DESCRIPTION OF THE TASK:
Reproduce the items from the line with "You are a computer-use agent. Image resolution: width=1280" to the line with "tap(1369, 733)", replacing "clock icon" with "history icon" and leaving everything else unchanged.

RECORDS FOR PROCESSING:
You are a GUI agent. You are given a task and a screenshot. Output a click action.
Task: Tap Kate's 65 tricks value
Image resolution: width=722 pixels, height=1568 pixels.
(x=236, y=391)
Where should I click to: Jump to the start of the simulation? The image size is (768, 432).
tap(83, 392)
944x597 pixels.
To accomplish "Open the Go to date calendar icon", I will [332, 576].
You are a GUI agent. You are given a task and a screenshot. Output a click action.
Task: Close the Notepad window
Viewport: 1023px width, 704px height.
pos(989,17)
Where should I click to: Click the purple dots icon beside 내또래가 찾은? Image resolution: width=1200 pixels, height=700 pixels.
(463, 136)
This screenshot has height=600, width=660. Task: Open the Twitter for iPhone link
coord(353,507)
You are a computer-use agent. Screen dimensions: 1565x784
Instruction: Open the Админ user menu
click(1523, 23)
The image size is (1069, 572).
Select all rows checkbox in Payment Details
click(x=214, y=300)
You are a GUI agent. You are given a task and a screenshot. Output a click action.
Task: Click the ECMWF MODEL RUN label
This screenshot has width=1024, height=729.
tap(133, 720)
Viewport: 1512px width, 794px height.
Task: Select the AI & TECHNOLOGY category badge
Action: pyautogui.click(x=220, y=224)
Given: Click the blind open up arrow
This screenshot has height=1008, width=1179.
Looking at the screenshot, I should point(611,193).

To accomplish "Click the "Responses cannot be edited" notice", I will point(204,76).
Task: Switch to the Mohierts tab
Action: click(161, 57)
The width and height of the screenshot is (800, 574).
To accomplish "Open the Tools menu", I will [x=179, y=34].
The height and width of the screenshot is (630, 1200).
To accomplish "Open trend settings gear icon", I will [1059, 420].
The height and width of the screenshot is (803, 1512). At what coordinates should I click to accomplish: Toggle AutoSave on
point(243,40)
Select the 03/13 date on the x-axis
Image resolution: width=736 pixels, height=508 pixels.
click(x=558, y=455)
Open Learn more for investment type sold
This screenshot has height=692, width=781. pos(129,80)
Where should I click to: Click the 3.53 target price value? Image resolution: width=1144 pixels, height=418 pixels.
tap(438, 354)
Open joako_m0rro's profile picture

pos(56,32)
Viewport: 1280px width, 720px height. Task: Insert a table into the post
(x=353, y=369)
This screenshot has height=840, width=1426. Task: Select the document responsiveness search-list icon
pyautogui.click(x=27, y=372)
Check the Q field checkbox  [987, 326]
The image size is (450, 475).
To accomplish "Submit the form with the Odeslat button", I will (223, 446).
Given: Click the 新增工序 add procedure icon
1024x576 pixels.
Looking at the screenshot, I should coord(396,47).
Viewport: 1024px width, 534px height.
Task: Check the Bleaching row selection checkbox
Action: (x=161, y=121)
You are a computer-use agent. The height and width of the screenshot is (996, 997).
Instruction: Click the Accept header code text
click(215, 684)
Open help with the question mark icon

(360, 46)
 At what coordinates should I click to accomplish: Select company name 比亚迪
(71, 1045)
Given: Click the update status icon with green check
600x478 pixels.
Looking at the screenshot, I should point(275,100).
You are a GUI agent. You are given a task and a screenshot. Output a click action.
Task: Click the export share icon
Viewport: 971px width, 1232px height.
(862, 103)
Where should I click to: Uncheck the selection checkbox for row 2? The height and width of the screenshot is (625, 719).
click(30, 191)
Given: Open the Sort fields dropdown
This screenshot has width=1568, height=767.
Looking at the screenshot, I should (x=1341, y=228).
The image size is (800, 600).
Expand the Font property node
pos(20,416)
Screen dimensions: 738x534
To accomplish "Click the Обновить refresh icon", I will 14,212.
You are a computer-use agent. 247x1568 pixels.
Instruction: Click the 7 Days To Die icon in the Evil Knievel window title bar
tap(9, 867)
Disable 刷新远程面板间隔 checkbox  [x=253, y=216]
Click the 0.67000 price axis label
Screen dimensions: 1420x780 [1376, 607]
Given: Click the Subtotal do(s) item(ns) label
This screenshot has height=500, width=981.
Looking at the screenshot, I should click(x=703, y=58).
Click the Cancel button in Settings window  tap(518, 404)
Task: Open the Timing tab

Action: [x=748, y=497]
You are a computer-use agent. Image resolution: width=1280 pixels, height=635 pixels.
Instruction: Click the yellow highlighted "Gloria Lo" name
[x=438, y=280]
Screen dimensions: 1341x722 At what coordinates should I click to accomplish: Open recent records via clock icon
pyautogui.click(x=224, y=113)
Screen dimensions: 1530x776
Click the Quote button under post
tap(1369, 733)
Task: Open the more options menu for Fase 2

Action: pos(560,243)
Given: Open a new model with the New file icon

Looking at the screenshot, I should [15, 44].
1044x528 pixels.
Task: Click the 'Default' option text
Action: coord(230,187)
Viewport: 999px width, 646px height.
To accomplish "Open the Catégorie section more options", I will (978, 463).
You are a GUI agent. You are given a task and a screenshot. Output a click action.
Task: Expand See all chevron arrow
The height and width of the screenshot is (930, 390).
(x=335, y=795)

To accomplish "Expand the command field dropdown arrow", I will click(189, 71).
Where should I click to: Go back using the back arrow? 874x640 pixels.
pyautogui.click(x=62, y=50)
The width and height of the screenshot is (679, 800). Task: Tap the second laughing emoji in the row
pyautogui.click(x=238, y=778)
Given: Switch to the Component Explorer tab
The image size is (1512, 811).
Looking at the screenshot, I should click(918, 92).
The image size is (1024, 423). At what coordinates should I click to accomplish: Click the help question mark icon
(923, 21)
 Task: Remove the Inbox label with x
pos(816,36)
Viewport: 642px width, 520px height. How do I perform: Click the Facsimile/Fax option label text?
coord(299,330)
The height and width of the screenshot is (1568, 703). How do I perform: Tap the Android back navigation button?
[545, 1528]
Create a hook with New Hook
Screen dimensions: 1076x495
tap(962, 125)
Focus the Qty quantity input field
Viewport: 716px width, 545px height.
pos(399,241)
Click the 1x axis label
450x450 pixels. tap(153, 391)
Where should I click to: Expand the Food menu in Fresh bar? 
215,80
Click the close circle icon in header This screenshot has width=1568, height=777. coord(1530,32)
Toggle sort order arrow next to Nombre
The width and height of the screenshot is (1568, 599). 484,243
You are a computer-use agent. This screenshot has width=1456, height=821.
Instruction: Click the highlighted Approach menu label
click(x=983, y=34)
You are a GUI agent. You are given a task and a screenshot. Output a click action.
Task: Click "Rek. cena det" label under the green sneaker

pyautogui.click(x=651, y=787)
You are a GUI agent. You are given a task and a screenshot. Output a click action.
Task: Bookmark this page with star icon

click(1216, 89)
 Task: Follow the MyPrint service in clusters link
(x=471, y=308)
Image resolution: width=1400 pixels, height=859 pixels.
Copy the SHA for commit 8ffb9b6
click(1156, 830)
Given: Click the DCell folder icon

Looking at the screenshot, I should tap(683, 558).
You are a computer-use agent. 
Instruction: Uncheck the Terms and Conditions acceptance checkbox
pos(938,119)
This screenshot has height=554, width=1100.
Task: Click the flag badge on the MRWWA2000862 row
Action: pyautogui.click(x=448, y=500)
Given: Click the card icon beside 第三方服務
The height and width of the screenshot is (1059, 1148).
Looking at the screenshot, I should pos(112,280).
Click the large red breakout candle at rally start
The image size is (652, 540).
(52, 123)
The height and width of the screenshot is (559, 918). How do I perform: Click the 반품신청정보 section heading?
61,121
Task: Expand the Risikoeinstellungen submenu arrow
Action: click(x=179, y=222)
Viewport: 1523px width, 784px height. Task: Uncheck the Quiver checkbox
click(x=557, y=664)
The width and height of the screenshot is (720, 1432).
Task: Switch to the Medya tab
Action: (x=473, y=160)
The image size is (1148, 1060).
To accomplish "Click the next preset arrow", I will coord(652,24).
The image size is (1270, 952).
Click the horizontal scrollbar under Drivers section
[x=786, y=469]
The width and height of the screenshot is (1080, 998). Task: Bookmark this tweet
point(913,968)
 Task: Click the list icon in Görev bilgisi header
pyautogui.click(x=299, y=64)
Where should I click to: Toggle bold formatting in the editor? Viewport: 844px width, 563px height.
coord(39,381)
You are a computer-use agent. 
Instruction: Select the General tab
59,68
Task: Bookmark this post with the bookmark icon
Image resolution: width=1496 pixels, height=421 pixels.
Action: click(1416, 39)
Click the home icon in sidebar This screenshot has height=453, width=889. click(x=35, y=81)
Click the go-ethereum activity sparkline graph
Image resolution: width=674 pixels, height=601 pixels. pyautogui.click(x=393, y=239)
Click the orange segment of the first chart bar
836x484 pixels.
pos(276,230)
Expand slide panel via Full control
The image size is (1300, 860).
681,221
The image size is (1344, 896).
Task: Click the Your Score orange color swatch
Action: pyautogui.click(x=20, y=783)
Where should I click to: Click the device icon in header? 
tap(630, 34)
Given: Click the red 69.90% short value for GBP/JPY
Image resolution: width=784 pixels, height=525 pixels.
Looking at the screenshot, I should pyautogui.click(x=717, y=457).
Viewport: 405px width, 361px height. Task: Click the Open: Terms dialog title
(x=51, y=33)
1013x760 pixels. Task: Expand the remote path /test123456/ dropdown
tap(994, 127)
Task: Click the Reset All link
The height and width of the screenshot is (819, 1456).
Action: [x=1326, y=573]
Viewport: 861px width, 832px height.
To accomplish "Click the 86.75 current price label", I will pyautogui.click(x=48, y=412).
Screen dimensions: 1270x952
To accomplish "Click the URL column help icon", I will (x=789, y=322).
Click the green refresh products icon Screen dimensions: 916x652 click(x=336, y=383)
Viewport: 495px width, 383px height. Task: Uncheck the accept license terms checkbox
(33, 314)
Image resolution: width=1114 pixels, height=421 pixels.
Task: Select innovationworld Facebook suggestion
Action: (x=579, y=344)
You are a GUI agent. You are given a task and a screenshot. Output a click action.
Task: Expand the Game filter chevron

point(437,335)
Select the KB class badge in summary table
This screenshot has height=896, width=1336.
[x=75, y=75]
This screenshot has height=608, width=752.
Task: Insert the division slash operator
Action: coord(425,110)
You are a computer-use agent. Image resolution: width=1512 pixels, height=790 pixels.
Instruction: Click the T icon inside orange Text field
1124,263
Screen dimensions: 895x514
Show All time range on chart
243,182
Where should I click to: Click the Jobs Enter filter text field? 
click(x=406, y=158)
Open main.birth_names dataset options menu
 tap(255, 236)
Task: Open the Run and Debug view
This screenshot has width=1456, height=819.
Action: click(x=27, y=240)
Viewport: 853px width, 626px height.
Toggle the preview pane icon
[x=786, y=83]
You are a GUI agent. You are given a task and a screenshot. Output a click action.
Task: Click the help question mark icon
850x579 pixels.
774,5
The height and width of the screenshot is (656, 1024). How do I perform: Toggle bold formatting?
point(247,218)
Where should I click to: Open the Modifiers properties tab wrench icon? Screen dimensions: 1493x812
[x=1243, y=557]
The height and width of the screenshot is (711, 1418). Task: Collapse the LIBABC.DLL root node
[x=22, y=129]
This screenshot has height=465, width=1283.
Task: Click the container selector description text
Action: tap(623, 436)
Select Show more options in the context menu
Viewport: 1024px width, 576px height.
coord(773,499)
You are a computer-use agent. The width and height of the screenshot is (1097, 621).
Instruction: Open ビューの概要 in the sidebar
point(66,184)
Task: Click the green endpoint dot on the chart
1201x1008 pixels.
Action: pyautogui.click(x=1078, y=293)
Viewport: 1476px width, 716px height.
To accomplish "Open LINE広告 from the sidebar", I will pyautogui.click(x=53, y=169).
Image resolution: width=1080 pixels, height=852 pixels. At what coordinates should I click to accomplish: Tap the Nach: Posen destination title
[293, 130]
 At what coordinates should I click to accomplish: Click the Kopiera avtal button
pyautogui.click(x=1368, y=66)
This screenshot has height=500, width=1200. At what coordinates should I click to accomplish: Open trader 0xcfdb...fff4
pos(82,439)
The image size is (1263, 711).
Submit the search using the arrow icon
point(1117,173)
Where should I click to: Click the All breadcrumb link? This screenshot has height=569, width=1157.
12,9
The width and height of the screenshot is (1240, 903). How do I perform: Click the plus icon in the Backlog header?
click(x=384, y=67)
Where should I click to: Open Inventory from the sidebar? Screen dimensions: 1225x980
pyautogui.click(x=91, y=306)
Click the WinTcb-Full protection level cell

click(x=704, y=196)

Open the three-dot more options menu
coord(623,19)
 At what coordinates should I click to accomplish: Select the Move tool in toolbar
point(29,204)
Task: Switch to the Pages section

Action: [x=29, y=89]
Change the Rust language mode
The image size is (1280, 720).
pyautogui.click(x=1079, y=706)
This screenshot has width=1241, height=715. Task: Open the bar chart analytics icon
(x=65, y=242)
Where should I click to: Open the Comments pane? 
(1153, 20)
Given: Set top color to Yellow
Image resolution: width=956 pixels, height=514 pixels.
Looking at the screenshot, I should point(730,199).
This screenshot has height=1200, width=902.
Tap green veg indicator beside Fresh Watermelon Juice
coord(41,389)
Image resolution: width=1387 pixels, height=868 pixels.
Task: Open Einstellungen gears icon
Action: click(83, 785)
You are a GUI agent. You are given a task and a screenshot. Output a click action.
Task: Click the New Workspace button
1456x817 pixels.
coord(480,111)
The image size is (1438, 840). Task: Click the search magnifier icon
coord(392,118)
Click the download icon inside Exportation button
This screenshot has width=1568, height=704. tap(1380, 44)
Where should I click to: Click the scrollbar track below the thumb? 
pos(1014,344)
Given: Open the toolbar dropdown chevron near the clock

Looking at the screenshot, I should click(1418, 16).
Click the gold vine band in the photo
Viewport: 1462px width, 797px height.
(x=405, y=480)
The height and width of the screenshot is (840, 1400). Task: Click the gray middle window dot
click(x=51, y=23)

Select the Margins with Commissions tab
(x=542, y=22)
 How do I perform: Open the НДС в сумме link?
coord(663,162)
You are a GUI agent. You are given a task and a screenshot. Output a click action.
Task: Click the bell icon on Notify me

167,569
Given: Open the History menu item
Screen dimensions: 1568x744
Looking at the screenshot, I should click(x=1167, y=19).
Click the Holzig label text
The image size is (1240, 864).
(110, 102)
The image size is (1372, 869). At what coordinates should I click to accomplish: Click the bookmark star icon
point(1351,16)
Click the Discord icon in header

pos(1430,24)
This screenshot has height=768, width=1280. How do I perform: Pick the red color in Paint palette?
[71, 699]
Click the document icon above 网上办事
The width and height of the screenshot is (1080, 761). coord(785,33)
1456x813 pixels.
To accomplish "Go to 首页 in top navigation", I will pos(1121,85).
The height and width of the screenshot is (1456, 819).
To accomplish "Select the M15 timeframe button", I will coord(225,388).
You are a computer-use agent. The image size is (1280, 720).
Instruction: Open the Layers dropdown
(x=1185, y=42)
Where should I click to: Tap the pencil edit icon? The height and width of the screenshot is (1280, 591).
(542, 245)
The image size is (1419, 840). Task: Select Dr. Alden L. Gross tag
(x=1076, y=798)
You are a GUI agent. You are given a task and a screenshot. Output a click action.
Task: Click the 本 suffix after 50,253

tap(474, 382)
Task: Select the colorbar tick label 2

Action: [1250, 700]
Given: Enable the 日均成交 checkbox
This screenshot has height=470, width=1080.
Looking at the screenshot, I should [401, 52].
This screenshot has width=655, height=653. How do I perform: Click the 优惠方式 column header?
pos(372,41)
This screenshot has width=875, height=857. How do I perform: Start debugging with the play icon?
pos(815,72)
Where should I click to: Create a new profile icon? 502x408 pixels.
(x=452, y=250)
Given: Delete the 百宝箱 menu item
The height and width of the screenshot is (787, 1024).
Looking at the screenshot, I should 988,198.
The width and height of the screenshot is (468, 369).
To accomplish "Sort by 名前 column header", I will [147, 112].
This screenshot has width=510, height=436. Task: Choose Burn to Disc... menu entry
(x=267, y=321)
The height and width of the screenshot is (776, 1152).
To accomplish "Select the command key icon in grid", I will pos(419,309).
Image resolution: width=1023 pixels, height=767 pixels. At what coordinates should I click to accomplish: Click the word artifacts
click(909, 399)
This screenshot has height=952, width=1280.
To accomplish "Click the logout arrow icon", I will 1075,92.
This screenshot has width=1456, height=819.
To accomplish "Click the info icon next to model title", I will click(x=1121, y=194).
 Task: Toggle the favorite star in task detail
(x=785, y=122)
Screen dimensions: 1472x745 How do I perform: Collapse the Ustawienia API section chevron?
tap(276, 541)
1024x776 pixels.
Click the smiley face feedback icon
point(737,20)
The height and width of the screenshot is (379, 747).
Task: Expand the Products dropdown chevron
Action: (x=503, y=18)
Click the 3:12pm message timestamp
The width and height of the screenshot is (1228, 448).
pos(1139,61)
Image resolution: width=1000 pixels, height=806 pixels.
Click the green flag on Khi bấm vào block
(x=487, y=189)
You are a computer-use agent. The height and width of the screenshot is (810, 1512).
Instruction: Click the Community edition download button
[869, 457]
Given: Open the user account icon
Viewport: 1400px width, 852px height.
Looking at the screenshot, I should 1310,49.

RESULT OF THE EXERCISE:
You are a computer-use agent. Image resolution: width=1280 pixels, height=635 pixels.
Instruction: Click the yellow highlighted "Gloria Lo" name
[x=438, y=280]
Screen dimensions: 1341x722 At what coordinates should I click to accomplish: Open recent records via history icon
pyautogui.click(x=224, y=113)
Screen dimensions: 1530x776
Click the Quote button under post
tap(1369, 733)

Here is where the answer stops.